The Children’s Minister has given a conflicting account of when the Taoiseach first became aware that Tusla had involvement in Sgt Maurice McCabe’s case.
The latest twist raises further questions about what the Government knew about the scandal and is set to put additional pressure on what is already a weak minority government.
Minister for Children Katherine Zappone has revealed that Enda Kenny knew about Tusla’s involvement in the whistleblower’s case before last Tuesday’s Cabinet meeting.
“I said that I had met with the McCabes, that we had discussed allegations that were part of Tusla and that was the nature of the conversation,” Ms Zappone said. However, her claim flatly contradicts the account of Mr Kenny, who said he knew nothing of Tusla’s involvement before it was revealed by the Irish Examiner and RTÉ’s Prime Time on Thursday.
The differing accounts, which a spokesman for the Taoiseach could not fully clarify last night, come after Tánaiste Frances Fitzgerald became embroiled in a war of words with her Fianna Fáil counterpart, Jim O’Callaghan, over the false allegations of child sex abuse made against Sgt McCabe.
Mr O’Callaghan has insisted he is “100% certain” that he told Ms Fitzgerald about the scandal a day before it was publicly revealed — directly contradicting the Government’s version of events.
Mr O’Callaghan said he told Ms Fitzgerald about the Tulsa link “three or four times” during their meeting on Wednesday.

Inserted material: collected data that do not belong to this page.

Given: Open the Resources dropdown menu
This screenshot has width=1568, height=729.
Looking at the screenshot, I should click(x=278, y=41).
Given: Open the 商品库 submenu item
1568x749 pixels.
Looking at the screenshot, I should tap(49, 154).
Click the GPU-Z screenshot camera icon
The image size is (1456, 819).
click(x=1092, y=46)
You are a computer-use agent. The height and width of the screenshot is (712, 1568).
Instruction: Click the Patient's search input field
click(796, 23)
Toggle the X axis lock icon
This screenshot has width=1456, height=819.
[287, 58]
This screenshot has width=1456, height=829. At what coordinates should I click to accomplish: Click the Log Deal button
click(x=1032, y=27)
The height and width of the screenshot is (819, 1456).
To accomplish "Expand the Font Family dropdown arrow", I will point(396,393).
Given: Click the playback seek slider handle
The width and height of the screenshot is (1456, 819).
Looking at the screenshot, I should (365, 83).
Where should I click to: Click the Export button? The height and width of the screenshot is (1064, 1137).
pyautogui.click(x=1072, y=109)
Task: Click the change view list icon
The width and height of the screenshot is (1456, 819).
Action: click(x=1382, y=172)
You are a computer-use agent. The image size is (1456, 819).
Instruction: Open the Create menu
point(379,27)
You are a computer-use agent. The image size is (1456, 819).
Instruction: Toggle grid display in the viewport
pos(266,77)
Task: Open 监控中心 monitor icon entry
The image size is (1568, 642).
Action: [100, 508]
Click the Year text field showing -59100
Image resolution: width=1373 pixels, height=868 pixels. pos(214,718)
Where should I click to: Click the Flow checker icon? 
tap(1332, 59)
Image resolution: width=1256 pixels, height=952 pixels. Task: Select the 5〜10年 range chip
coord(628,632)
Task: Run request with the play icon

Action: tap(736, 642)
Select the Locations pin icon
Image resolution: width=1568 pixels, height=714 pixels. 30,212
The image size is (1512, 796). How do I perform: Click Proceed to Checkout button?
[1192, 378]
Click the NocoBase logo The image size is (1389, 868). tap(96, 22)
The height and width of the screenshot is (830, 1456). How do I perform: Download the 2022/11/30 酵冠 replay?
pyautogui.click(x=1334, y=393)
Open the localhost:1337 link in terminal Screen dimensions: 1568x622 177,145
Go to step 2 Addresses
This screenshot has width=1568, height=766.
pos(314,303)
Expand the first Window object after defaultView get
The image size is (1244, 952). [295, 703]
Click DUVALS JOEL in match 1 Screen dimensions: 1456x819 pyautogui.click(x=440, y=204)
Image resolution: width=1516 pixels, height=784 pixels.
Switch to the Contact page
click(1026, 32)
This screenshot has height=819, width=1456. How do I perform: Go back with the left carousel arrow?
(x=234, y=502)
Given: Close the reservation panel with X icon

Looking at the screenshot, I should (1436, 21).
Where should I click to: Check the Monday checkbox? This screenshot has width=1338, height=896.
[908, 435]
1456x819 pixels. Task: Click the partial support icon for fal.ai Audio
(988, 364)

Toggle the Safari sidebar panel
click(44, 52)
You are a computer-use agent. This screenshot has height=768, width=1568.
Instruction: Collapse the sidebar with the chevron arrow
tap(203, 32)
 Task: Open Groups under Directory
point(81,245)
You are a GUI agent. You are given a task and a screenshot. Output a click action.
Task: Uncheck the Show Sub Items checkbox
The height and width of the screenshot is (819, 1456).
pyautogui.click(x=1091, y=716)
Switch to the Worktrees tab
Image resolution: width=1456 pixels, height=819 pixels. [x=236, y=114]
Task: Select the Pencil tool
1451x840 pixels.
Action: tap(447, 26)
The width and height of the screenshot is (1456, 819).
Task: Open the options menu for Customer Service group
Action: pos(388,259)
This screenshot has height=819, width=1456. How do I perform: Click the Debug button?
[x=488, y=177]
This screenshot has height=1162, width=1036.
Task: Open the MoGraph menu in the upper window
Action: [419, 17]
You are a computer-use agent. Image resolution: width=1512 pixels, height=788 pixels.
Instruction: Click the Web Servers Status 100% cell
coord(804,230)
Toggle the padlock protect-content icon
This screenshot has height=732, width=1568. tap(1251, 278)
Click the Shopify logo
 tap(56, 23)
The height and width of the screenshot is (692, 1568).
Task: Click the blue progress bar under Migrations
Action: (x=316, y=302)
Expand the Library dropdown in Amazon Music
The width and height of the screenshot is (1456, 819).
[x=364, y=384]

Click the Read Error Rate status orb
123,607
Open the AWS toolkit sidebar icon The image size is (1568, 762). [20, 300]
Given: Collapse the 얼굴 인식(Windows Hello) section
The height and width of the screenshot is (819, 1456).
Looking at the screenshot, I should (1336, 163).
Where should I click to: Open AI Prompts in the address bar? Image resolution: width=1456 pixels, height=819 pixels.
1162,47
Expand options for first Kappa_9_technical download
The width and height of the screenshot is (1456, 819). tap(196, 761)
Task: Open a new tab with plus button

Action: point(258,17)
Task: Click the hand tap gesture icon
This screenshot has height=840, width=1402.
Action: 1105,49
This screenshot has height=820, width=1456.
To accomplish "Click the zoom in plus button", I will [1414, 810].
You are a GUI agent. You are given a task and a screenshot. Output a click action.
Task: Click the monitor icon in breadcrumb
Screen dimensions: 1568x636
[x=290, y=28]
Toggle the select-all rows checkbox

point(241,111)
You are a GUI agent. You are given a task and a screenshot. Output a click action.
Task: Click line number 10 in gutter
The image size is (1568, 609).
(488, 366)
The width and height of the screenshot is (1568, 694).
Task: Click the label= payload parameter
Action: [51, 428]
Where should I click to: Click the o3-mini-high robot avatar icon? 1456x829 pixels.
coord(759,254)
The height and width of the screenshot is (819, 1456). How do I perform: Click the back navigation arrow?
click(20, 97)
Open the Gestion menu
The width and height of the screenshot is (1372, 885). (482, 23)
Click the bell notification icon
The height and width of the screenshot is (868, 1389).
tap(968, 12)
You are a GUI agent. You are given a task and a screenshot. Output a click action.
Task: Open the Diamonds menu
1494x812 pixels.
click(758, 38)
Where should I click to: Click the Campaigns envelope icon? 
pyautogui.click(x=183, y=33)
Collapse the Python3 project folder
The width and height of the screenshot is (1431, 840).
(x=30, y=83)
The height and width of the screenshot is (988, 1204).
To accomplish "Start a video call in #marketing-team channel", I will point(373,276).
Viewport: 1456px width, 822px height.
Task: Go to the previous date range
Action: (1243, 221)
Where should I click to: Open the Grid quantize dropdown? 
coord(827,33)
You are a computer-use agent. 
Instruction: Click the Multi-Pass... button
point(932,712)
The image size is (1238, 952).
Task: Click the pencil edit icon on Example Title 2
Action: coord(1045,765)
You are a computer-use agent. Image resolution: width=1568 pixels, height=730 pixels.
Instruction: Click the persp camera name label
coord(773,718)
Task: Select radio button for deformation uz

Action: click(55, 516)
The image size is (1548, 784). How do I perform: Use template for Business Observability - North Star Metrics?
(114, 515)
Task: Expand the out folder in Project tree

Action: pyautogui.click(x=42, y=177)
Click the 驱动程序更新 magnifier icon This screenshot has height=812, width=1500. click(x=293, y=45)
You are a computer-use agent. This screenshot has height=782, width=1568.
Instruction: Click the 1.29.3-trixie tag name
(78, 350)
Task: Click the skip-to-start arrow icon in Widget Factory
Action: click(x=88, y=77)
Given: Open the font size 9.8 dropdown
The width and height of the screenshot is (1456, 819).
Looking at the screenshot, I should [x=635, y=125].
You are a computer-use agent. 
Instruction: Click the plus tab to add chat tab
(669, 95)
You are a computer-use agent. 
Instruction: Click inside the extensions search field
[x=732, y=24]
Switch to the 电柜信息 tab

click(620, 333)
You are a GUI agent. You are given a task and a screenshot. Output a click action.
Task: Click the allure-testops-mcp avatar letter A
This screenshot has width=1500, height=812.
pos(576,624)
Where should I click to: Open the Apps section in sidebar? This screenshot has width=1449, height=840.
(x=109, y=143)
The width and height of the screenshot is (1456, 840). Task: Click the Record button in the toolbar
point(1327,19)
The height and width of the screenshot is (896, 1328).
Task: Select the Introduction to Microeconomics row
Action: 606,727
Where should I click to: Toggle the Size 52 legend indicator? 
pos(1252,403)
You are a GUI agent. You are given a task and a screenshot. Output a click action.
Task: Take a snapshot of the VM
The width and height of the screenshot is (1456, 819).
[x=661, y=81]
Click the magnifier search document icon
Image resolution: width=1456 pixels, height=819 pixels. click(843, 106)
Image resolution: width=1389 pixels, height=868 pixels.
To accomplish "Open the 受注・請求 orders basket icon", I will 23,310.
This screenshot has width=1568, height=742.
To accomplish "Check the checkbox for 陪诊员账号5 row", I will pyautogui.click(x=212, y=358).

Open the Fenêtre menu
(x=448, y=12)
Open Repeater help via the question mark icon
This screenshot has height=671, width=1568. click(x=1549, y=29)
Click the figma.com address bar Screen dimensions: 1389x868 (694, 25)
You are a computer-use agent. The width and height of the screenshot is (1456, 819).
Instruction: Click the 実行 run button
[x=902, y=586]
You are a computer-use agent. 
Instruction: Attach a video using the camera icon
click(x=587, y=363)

“When we sat down I said: ‘Listen, there’s an issue here, Prime Time are doing a programme tomorrow night about a Tusla file’,” he told RTÉ Radio’s Today with Sean O’Rourke programme.
“I’m 100% certain that I did mention Tusla. That was the only reason I was meeting her.”
However, like Mr Kenny, Ms Fitzgerald claimed she was unaware of the Tusla link before the programme aired on Thursday night.
Ms Fitzgerald yesterday avoided further media questions by entering and leaving through a back door at a Department of Justice prison service event. Her spokesperson, however, said that both individuals’ views are “genuinely held” and should not block an investigation.
The conflicting views highlight the increasing instability within the Cabinet and brings the spotlight back on the fragility of the current minority Government.
Fianna Fáil yesterday warned that the Government, which it is propping up through the confidence and supply agreement, could “collapse” unless the escalating controversy over whether senior ministers knew about the Tusla link to Sgt Maurice McCabe before it became public is resolved.